| Information provided |
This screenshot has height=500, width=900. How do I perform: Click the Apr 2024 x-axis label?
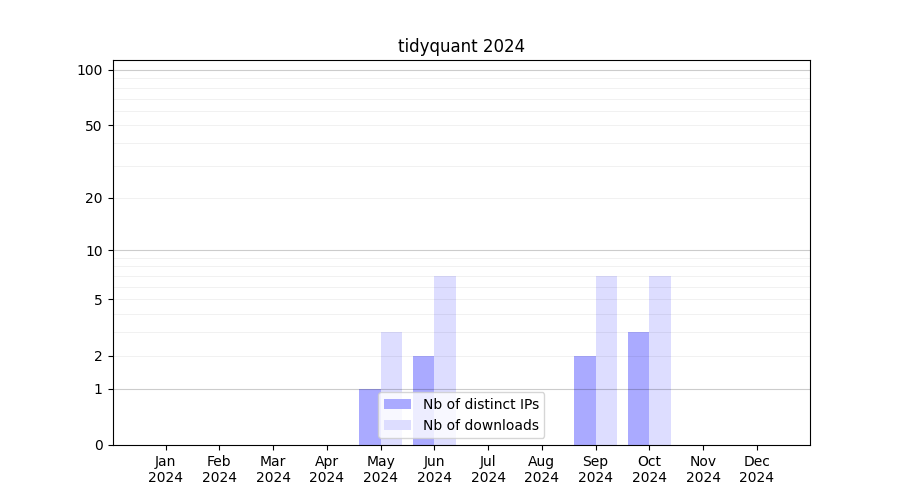click(x=327, y=469)
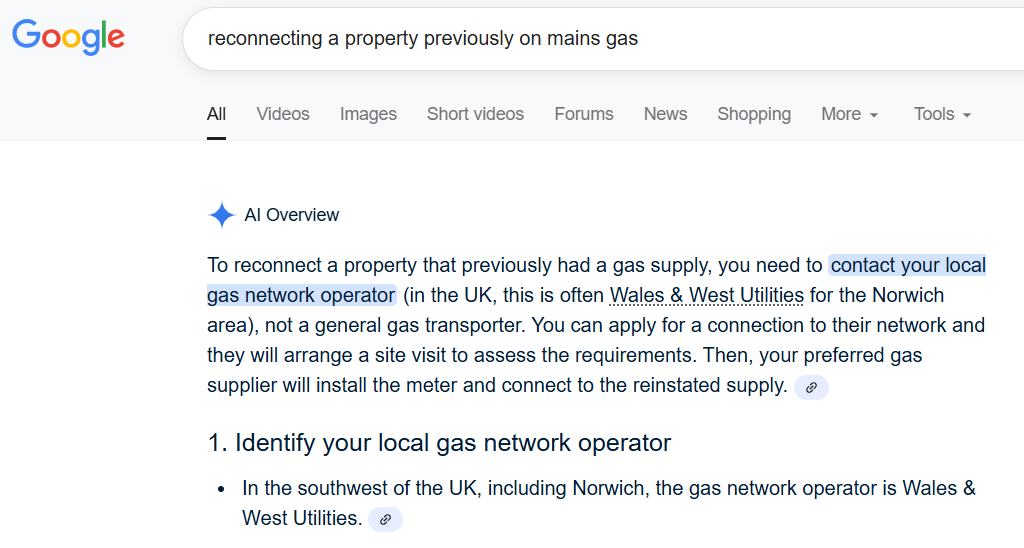Viewport: 1024px width, 548px height.
Task: Open the Shopping tab
Action: click(754, 114)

| Your instructions |
Copy every entry exactly, leaving out the pictures.

| Exercise result |
This screenshot has height=500, width=900. How do I perform: Click the Apr 2024 x-axis label?
click(x=327, y=469)
Viewport: 1024px width, 548px height.
Task: Open the Shopping tab
Action: click(754, 114)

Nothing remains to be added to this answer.